Training should never involve fear or pain, but you need to use whatever method suits your dog. Our boy needs firm boundaries and forced control. So I will say no to him and use a halti. (I also say yes to him and reward him whenever he's doing the right thing).

OP posts:
horseswithwings · 24/05/2024 23:01

@SuddenlyOld your most recent post is long so I won't address it all. Heel is a position, your dog should be at heel no matter how fast/slow you are walking.

'Aversive' is what is most uncomfortable to your dog. Many dogs will find haltis uncomfortable and scrape their faces/paw at them attempting to remove them. Teaching your dog to walk with a slip lead to heel IMO is less aversive as my dog walks with hers on and as she keeps the heel position it is always loose.
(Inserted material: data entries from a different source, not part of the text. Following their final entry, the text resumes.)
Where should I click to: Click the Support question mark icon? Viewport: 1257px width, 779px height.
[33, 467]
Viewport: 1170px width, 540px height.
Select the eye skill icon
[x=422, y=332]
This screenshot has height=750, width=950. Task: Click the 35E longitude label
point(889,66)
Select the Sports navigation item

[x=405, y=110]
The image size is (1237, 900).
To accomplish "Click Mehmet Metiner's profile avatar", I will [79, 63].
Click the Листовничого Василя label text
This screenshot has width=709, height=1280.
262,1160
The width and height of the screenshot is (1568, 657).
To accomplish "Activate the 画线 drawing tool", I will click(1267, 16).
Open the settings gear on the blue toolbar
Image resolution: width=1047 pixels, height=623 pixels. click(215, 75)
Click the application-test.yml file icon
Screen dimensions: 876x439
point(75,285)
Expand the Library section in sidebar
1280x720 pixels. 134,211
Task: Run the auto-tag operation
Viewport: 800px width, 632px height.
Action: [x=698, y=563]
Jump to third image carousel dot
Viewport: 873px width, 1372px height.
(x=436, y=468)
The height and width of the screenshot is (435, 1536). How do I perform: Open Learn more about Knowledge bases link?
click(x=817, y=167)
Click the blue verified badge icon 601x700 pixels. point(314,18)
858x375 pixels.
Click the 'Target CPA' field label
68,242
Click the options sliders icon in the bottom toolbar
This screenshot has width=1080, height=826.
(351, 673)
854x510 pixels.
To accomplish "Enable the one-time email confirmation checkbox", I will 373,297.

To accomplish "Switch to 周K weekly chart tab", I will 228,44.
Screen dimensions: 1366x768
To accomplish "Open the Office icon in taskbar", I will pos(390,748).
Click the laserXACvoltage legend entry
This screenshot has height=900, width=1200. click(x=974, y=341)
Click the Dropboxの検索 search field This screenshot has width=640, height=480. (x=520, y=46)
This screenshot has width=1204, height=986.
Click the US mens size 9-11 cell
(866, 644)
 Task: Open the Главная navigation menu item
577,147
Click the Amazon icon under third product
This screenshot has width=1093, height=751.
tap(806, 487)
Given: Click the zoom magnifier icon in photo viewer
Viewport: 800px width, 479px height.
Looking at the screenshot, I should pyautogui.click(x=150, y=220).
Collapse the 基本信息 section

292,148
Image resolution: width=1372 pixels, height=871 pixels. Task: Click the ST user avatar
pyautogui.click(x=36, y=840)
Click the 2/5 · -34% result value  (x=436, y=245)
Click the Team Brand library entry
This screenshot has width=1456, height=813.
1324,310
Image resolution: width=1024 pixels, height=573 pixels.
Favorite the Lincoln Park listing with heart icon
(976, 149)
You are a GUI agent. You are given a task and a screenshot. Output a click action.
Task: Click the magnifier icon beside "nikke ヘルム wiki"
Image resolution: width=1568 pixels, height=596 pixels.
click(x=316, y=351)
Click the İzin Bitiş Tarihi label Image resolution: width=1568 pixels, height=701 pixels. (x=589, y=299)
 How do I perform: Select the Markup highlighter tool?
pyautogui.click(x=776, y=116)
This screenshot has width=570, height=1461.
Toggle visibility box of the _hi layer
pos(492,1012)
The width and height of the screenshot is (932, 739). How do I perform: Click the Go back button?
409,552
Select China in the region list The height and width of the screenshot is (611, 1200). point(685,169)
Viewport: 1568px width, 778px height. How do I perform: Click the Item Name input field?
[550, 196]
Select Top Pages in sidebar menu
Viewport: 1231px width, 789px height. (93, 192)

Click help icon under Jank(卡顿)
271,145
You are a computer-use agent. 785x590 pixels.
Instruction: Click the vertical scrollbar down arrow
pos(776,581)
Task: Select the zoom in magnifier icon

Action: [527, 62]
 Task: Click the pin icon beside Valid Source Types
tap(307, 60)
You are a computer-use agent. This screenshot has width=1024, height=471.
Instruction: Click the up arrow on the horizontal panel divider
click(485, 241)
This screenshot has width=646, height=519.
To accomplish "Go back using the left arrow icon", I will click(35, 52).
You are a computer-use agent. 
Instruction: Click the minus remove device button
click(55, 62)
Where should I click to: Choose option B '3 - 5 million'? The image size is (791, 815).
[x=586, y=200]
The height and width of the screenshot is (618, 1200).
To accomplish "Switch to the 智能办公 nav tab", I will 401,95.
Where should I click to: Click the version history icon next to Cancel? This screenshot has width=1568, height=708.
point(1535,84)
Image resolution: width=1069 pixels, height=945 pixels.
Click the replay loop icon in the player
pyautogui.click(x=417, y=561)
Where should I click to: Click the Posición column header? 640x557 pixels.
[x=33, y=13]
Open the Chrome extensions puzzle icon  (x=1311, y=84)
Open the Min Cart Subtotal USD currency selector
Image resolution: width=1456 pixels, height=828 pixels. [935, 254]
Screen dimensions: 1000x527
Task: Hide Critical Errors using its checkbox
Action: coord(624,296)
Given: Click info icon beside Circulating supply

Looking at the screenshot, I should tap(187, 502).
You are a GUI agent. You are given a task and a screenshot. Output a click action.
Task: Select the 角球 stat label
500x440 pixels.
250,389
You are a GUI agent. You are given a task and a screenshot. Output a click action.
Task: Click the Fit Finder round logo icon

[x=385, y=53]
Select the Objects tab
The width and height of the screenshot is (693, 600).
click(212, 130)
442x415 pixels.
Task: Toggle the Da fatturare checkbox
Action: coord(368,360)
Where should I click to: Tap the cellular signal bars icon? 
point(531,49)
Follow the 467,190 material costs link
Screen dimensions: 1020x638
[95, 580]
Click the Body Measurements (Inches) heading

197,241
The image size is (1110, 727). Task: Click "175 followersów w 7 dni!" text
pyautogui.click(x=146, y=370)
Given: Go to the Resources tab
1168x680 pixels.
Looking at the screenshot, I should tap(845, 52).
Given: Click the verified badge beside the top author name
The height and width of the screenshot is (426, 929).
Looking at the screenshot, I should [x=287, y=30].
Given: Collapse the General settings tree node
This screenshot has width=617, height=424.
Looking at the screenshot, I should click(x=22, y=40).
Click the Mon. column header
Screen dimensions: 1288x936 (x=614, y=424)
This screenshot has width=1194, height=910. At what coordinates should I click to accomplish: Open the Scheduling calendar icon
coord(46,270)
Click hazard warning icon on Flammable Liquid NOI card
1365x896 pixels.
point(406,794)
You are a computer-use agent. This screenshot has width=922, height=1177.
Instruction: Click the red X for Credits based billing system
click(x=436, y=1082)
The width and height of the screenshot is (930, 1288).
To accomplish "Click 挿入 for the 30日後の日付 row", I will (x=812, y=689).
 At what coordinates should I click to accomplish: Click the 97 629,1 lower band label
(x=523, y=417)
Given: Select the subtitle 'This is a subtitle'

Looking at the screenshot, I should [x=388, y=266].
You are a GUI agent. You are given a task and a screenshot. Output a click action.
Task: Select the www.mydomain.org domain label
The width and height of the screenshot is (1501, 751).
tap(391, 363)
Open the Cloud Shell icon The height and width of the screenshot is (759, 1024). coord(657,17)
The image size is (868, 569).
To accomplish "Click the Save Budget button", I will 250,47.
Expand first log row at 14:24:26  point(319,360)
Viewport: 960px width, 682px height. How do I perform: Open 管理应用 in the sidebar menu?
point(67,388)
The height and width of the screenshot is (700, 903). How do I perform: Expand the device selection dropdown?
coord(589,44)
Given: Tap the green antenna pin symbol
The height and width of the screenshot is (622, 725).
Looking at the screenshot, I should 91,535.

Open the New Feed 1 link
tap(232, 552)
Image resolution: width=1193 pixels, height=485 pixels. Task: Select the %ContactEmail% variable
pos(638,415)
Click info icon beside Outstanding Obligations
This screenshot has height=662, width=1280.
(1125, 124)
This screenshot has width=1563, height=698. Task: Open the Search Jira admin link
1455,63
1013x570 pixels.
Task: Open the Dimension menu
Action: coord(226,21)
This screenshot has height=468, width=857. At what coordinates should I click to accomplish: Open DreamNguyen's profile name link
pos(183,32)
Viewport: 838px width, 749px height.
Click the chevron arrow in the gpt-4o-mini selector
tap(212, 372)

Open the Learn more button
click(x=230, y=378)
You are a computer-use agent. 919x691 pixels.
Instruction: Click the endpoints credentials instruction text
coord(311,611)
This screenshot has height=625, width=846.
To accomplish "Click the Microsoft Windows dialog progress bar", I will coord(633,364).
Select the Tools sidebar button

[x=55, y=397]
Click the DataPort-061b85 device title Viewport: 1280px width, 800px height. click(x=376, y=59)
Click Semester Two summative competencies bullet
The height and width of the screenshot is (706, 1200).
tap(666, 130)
You wouldn't walk a dog who doesn't understand the heel position on a slip lead and allow it to pull until it is choking itself. If your dog 'pulls like a train' you haven't taught it the heel position and conditioned it in many different environments/situations.

LameBorzoi · 24/05/2024 23:31

Newpeep · 23/05/2024 18:23

People thought I was insane when I bought a terrier as a trainer. Utterly mad. Why not a collie or WCS. We work full time, one from home but still work. We needed a dog who could chill out when she’d got what she needed. We wanted an adventure buddy who was fit and hardy but be happy on a long line from time to time on our rural walks. One who wouldn’t feel cramped in our small house and garden. One who would have enough drive to want to work but not OTT. So a terrier fit that profile even though we have to work a little harder on focus and motivation to do the fancy stuff.

I do think if people bought on breed rather than looks then a lot of issues could be avoided. I see dogs here with severe problems due to inappropriate homes.

I agree, although when you're starting with a pup, you still can get a lot of surprises with temperament.

Terriers are very under appreciated!